First, many of the terms you use, like "local network" do not have precise definitions. They can mean different things depending on the context.

How this node knows the route to follow to the other node ?

The short answer -- it doesn't. Nodes (or hosts) only know if the other host is on its local network or not. If not, the sending host forwards the data to the configured gateway.

How do they communicate?

I'm not sure what you're asking here.

Do they use Ethernet?

Ethernet is by far the most common layer 2 protocol for local area networks and some wide area links, but there are others for longer distance links. Older technologies such as SONET, frame relay, TDM, are still in use. Also, consider that Wi-Fi, which is very common for local area networks, is not Ethernet.

If yes, the internet is then considered as a local network ?

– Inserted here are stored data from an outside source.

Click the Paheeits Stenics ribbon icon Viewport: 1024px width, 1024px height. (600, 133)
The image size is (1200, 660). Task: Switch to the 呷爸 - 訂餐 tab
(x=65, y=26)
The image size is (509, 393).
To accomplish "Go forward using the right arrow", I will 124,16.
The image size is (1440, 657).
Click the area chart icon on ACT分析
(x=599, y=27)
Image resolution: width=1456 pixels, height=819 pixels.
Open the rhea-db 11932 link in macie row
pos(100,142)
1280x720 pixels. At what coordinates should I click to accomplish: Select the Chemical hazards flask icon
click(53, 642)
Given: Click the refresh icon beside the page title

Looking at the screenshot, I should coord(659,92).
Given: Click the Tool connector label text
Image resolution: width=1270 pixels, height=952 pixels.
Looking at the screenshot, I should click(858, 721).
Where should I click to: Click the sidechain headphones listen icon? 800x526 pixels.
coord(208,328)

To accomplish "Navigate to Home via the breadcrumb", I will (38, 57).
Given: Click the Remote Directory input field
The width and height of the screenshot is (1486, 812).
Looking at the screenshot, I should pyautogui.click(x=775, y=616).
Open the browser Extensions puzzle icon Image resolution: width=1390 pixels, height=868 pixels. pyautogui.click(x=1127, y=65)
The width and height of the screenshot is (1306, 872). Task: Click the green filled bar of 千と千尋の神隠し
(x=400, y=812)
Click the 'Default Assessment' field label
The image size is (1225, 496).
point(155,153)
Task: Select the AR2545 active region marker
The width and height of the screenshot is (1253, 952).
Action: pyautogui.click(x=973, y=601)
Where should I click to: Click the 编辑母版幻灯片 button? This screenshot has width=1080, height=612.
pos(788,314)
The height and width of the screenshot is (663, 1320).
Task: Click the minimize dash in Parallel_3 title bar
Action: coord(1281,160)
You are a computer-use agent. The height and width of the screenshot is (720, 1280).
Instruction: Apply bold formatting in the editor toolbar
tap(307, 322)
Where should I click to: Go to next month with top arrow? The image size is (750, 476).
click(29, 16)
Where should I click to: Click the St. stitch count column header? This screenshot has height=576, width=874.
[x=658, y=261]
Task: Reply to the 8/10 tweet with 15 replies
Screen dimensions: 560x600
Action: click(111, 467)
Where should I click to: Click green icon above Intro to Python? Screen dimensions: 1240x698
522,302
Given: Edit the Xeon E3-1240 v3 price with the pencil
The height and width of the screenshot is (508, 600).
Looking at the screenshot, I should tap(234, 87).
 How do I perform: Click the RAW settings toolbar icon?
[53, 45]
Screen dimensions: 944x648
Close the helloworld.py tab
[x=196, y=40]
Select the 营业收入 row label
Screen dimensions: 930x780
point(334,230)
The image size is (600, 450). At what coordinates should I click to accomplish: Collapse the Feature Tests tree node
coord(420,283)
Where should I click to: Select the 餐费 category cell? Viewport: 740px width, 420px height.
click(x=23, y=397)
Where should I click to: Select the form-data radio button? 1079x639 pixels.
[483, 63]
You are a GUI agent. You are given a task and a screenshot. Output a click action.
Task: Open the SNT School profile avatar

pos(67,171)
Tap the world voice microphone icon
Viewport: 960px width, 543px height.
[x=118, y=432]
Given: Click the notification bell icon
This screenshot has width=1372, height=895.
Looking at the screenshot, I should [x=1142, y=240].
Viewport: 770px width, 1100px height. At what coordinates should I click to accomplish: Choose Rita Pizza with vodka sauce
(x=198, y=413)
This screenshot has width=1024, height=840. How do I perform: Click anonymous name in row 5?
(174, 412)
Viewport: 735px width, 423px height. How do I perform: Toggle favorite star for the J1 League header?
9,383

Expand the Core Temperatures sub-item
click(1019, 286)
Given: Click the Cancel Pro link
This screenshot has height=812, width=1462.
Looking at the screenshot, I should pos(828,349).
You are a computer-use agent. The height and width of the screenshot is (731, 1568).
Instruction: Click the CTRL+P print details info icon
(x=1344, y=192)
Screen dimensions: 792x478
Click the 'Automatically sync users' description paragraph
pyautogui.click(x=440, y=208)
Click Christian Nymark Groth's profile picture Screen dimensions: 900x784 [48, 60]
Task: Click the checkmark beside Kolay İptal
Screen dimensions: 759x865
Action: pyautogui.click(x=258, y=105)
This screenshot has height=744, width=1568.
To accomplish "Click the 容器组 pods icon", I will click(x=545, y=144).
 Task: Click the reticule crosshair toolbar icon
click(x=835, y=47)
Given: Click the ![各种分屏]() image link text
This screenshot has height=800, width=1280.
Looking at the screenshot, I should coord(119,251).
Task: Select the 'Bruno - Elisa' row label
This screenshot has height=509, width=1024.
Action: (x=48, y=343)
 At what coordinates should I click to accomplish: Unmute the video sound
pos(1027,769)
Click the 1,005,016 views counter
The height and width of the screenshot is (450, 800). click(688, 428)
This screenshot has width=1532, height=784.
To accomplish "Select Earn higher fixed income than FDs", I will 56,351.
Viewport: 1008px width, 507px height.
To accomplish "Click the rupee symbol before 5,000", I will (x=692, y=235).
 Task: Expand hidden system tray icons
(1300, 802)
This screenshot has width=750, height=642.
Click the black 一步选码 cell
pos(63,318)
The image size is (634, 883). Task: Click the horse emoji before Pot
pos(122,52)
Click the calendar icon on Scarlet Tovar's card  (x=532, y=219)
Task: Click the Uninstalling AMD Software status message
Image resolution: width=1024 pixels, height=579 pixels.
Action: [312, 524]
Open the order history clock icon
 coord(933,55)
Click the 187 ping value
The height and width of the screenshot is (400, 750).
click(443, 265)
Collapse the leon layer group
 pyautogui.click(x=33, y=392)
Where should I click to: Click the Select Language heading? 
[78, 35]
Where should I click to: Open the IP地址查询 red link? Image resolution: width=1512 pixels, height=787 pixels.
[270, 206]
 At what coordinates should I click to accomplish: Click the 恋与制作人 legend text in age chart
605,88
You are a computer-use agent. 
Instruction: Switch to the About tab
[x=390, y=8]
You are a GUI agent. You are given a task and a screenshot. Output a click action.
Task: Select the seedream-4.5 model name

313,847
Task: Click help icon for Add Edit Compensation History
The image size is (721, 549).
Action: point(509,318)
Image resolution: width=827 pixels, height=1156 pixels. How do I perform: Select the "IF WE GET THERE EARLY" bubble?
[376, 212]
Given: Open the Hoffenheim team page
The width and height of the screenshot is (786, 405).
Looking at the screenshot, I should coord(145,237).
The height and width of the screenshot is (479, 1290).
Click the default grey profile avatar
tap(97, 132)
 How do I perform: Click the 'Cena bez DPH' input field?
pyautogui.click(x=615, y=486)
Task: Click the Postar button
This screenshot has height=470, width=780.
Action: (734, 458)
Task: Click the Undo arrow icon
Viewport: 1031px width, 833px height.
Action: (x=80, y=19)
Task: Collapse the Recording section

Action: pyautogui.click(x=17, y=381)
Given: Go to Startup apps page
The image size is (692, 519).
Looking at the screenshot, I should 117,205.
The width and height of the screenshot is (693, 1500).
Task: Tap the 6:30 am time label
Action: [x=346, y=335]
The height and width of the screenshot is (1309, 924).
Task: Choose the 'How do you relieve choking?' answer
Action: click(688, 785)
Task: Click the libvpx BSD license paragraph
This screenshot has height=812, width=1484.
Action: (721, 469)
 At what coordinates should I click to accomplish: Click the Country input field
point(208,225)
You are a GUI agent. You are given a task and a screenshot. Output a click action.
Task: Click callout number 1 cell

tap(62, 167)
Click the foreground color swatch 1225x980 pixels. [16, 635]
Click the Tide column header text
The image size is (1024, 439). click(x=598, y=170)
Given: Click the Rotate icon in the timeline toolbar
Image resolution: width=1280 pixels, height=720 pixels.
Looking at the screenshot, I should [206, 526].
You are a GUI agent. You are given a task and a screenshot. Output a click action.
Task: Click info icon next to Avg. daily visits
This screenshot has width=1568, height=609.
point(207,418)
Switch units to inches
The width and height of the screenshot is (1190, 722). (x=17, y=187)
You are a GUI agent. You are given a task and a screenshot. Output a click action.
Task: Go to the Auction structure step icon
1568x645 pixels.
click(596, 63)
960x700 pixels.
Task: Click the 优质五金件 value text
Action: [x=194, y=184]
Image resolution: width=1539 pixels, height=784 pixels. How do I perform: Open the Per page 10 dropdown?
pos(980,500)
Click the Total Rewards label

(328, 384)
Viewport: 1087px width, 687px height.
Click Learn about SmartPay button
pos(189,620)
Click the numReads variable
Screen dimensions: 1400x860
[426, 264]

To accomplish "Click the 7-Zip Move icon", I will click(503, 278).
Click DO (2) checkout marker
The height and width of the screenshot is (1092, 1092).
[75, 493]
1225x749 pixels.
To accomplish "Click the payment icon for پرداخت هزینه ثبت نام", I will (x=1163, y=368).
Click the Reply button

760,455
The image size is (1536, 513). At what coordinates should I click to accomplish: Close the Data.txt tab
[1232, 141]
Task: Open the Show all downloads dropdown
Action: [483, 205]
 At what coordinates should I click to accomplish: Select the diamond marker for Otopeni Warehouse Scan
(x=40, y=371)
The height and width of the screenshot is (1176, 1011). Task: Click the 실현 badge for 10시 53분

Ethernet is a layer 2 protocol. It was originally designed for use in local area networks, but as the technology matured, other uses were found for it. Now it is used for some long-haul links. The protocol does not define whether a network is "local" or not.

Internet providers do not exclusively use Ethernet, especially on long distance links.

Finally, the definition of "local" is...well, there isn't a clear definition. Most would agree that your home network is a local network. Whether two connected nodes are "local" is dependent on the context.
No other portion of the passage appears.